Opgebiecht: ‘Ik kom niet over mijn overleden jeugdliefde heen’
Hester (29): “Ruben en ik waren elkaars jeugdliefde. Toen we klein waren, speelden we al samen op de lagere school. We kwamen uit hetzelfde dorp en onze ouders waren bevriend. We waren onafscheidelijk. Iedereen verwachtte dat er een eind zou komen aan onze vriendschap toen we ouder werden en allebei naar de middelbare gingen. Maar de vriendschap nam niet af, die ging juist over in liefde. Totdat Ruben verongelukte en in één klap weg was.”
“Het begon heel onschuldig en dat is het ook altijd gebleven. We waren kinderen die áltijd samen speelden. Ik had op de basisschool ook wel vriendinnen, maar Ruben en ik waren echt de beste maatjes. Voor ons was het heel normaal, ik heb er vroeger nooit zo bij stilgestaan hoe bijzonder het was wat wij hadden. Het maakte ook niet uit dat we jongetje en meisje waren, daar ben je als je jong bent helemaal niet mee bezig. Als ik foto’s kijk van vroeger sta ik vaker met Ruben op de foto dan met mijn broer of zus. We waren van dezelfde leeftijd, zaten in dezelfde klas en deelden alles samen.”
Jeugdliefde
“Toen we ouder werden en allebei naar een andere middelbare school gingen, was iedereen ervan overtuigd dat we uit elkaar zouden groeien. Zelf zaten we er niet mee, uiteindelijk veranderde er niet veel tussen ons. We spraken af na schooltijd, haalden elkaar soms op om samen terug te fietsen naar huis, of zochten elkaar ’s avonds op.
Mijn eerste zoen kreeg ik van Ruben en dat zal ook niemand verbaasd hebben. Verder dan zoenen is het alleen nooit gekomen. Ruben is verongelukt toen we pas veertien waren. Een ongeluk met een trein en een onbewaakte spoorwegovergang. Het klinkt als zelfmoord, maar dat is uitgesloten.

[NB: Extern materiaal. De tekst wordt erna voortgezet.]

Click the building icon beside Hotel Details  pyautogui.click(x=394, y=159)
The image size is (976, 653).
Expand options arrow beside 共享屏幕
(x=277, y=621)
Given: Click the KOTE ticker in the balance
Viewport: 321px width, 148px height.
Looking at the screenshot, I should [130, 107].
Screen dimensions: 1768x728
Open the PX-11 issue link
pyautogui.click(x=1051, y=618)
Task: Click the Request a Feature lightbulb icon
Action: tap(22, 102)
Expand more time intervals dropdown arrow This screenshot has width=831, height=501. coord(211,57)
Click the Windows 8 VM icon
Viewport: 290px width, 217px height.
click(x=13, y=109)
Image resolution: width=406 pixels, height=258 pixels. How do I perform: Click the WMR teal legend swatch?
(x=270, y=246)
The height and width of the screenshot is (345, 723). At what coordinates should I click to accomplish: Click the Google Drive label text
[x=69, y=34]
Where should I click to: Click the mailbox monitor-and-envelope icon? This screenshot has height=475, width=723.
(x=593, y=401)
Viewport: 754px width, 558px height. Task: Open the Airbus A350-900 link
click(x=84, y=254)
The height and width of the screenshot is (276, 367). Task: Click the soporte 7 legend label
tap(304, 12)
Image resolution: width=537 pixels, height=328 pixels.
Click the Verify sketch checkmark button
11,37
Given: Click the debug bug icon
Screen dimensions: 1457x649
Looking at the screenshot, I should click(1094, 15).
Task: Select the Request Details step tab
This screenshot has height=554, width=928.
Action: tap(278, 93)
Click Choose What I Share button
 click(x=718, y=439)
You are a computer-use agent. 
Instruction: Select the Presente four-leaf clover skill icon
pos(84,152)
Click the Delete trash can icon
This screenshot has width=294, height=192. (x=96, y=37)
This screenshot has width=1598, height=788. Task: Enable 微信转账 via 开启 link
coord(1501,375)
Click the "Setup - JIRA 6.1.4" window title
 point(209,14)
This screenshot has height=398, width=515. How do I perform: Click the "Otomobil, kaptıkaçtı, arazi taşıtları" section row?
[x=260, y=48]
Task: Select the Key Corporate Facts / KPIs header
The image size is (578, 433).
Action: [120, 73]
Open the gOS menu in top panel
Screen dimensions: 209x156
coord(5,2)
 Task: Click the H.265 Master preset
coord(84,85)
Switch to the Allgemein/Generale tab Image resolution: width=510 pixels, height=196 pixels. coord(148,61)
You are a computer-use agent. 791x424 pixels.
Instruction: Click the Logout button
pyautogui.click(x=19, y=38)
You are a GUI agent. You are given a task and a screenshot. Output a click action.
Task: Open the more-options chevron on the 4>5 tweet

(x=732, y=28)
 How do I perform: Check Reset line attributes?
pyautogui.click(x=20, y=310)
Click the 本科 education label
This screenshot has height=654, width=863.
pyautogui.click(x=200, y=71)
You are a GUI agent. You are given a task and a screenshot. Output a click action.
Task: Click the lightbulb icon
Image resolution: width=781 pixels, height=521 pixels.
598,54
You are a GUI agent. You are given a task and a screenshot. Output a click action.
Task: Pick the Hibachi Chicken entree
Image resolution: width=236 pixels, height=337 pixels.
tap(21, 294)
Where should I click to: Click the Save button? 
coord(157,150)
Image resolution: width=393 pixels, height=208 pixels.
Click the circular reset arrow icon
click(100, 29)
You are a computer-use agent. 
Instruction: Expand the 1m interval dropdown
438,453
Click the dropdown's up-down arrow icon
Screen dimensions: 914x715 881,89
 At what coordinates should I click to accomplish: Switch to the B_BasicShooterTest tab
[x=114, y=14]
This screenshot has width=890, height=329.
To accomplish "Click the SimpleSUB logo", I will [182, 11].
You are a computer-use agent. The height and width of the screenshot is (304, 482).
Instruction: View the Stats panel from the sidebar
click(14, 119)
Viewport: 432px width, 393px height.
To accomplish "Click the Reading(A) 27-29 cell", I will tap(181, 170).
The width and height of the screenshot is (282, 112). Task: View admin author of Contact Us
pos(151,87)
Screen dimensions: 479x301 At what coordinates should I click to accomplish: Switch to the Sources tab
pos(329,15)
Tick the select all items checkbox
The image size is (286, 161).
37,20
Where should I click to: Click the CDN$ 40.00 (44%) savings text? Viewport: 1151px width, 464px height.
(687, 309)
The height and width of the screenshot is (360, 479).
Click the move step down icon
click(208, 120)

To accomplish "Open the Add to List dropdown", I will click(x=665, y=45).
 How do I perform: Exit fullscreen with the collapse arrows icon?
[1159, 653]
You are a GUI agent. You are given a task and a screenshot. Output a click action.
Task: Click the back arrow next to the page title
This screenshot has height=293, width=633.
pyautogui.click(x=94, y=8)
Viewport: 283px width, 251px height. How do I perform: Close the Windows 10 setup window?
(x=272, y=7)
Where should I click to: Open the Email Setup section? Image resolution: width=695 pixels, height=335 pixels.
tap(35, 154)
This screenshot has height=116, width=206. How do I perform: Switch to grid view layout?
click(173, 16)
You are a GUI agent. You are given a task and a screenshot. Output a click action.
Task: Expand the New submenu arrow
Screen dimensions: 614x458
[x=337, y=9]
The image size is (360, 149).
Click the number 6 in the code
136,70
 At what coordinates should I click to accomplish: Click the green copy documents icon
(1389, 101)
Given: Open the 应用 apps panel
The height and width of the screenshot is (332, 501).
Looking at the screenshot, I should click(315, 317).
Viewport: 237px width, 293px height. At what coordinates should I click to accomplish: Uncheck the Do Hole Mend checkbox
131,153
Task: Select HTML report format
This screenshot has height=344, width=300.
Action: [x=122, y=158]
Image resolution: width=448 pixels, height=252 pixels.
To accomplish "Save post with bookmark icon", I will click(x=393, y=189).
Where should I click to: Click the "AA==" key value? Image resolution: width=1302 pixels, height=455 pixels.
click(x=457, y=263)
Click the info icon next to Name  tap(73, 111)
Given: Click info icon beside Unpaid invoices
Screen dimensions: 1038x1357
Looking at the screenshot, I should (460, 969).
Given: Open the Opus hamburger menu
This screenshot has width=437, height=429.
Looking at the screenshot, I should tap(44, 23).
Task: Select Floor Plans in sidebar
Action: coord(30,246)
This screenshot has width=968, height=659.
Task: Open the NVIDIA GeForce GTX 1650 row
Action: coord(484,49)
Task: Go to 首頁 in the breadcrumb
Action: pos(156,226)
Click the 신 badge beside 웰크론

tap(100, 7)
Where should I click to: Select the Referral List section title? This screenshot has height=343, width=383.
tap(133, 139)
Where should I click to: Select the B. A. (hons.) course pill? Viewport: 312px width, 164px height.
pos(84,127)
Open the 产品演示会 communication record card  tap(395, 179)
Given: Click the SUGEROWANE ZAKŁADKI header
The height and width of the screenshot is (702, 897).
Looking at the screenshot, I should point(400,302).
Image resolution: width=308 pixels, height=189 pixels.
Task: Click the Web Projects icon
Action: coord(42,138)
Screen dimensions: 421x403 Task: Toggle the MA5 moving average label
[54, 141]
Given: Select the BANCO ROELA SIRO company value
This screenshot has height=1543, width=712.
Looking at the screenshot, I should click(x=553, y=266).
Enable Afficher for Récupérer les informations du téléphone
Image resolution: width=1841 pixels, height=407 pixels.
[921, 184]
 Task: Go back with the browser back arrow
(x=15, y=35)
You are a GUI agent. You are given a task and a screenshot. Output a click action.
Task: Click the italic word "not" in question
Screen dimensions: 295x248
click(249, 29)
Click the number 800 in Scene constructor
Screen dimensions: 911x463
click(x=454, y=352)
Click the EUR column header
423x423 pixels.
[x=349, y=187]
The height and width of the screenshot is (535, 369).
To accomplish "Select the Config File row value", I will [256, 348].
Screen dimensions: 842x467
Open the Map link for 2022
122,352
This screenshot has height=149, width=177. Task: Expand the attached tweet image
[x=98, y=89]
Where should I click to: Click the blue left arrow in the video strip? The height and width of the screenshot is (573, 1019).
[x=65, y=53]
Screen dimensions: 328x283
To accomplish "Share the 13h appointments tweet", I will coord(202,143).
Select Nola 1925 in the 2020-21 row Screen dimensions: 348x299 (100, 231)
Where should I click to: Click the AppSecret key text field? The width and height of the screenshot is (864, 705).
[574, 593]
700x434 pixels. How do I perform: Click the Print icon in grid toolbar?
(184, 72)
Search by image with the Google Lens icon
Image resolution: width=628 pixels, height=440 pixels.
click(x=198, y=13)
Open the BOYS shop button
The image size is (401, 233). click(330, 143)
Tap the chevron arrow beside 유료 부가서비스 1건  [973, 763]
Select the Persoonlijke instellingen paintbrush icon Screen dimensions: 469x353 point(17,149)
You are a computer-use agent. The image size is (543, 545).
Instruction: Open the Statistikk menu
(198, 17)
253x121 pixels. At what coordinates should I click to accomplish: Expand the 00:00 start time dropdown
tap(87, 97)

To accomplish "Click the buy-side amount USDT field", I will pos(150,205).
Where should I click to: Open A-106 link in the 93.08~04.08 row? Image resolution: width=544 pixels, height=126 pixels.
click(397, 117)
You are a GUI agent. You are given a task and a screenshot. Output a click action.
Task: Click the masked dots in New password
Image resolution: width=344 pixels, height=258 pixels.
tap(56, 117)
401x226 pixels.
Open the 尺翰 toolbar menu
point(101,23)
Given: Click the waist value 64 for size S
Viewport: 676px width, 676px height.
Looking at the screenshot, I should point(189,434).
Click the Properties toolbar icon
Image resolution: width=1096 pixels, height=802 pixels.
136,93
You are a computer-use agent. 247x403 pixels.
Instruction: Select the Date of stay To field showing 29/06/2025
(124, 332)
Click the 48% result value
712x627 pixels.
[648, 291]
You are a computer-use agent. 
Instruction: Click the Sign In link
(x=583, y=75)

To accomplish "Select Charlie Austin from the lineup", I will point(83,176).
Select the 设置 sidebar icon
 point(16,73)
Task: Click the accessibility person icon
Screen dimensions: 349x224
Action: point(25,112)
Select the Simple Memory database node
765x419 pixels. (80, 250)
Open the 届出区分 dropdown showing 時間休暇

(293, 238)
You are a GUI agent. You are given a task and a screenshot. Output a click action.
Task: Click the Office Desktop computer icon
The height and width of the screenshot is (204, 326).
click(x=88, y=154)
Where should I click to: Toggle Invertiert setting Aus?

Hij had oordopjes in en heeft waarschijnlijk de trein nooit gehoord of gezien.
Kapot was ik. Ontroostbaar. Mijn jeugd was na die tijd een en al ellende. Ik kwam er niet overheen, bleef hangen in mijn verdriet. Ik heb er zelfs aan gedacht om mijn leven te beëindigen, omdat het voelde alsof een groot deel van mij was gestorven. Om een lang verhaal kort te maken: het ging jaren slecht met me, maar uiteindelijk kon ik het toch een plek geven. Mijn leven ging wél door. Ik heb heel veel gepraat, met mijn ouders, maar ook met hulpverleners en met Rubens ouders. Ik heb nu nog steeds contact met ze.”
Andere mannen
“Uiteindelijk was ik zelfs zover dat ik weer interesse kreeg in andere jongens. Gelukkig. Maar wat ik ga zeggen klinkt vast ongeloofwaardig: ik heb nooit meer zo veel van iemand gehouden als van Ruben. Mijn eerste vriend na hem was Lex. Daarna kwam Luuk. Met hem beleefde ik mijn eerste keer. Daarna kon ik alleen maar huilen. Het was een fijne ervaring en Luuk was superlief voor me, maar ik had dat met Ruben willen beleven. En dát gevoel heb ik tot op de dag van vandaag gehouden. Bij bijna alles.
Inmiddels ben ik al heel wat relaties verder. Ik ben nu samen met Kurt. Ik praat bijna niet meer over Ruben, omdat ik het niet wil. Ik wil het niet toelaten dat ik zelfs nu nog zo veel met hem bezig ben. Kurt en ik wonen nog niet samen, maar we hebben het er al wel over. We weten ook van elkaar dat we ooit graag kinderen willen. Bij zo’n gesprek dwalen mijn gedachten alweer af naar Ruben: had hij ook kinderen gewild?
Natuurlijk weet ik dat ik door moet met mijn leven, maar ik blijf maar denken: stel dat hij er nog was… Hoe anders zou alles gelopen zijn? Misschien was het wel nooit iets geworden tussen ons, dat kan natuurlijk ook. Maar ik kan het niet loslaten. Voor de buitenwereld houd ik mezelf goed. En er zijn ook heus dagen dat ik niet met hem bezig ben. Mijn ouders, broer en zus denken dat ik het inmiddels volledig heb verwerkt. Mijn vriendinnen van nu weten dat er ooit een Ruben was, maar dat zegt ze weinig. Ze hebben hem natuurlijk nooit gekend.
Aan Kurt heb ik het weleens verteld, die reageerde begrijpend, maar heeft geen idee hoe ik er nu nog mee kan zitten. Dat kan hij ook niet weten, dat weet niemand. Ik praat niet meer over hem. Er is niemand die weet dat ik Rubens graf nog elke week bezoek.”